■ Task brief ■
Line by line, copy out the data below exactly.

Data records:
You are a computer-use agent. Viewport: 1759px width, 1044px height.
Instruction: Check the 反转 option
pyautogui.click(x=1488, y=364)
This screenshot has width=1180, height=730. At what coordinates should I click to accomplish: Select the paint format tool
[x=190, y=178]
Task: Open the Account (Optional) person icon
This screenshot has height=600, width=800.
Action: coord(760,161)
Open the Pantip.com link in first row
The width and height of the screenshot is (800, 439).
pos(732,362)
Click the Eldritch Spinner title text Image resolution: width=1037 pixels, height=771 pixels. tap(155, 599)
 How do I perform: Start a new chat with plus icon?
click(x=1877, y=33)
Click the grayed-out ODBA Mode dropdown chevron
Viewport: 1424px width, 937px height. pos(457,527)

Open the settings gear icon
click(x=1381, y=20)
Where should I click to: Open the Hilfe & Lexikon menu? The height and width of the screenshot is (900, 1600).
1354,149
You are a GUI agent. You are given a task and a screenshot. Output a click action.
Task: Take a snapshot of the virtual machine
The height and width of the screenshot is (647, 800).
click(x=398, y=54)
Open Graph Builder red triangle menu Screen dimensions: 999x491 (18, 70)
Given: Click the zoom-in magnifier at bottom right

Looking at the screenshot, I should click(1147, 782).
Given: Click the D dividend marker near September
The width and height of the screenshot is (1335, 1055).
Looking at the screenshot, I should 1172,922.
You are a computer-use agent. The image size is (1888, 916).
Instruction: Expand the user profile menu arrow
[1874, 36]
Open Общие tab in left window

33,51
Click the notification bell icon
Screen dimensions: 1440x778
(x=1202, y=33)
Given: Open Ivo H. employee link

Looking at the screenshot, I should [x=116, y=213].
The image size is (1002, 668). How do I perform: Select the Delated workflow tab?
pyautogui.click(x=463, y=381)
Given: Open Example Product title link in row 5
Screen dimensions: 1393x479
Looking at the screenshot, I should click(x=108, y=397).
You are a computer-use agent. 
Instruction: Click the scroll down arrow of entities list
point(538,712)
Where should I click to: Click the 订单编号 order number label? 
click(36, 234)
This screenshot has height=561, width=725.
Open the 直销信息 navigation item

■ Written answer ■
You are a computer-use agent. Viewport: 1759px width, 1044px height.
Instruction: Check the 反转 option
pyautogui.click(x=1488, y=364)
This screenshot has width=1180, height=730. At what coordinates should I click to accomplish: Select the paint format tool
[x=190, y=178]
Task: Open the Account (Optional) person icon
This screenshot has height=600, width=800.
Action: coord(760,161)
Open the Pantip.com link in first row
The width and height of the screenshot is (800, 439).
pos(732,362)
Click the Eldritch Spinner title text Image resolution: width=1037 pixels, height=771 pixels. tap(155, 599)
 How do I perform: Start a new chat with plus icon?
click(x=1877, y=33)
Click the grayed-out ODBA Mode dropdown chevron
Viewport: 1424px width, 937px height. pos(457,527)

Open the settings gear icon
click(x=1381, y=20)
Where should I click to: Open the Hilfe & Lexikon menu? The height and width of the screenshot is (900, 1600).
1354,149
You are a GUI agent. You are given a task and a screenshot. Output a click action.
Task: Take a snapshot of the virtual machine
The height and width of the screenshot is (647, 800).
click(x=398, y=54)
Open Graph Builder red triangle menu Screen dimensions: 999x491 (18, 70)
Given: Click the zoom-in magnifier at bottom right

Looking at the screenshot, I should click(1147, 782).
Given: Click the D dividend marker near September
The width and height of the screenshot is (1335, 1055).
Looking at the screenshot, I should 1172,922.
You are a computer-use agent. The image size is (1888, 916).
Instruction: Expand the user profile menu arrow
[1874, 36]
Open Общие tab in left window

33,51
Click the notification bell icon
Screen dimensions: 1440x778
(x=1202, y=33)
Given: Open Ivo H. employee link

Looking at the screenshot, I should [x=116, y=213].
The image size is (1002, 668). How do I perform: Select the Delated workflow tab?
pyautogui.click(x=463, y=381)
Given: Open Example Product title link in row 5
Screen dimensions: 1393x479
Looking at the screenshot, I should click(x=108, y=397).
You are a computer-use agent. 
Instruction: Click the scroll down arrow of entities list
point(538,712)
Where should I click to: Click the 订单编号 order number label? 
click(36, 234)
This screenshot has height=561, width=725.
Open the 直销信息 navigation item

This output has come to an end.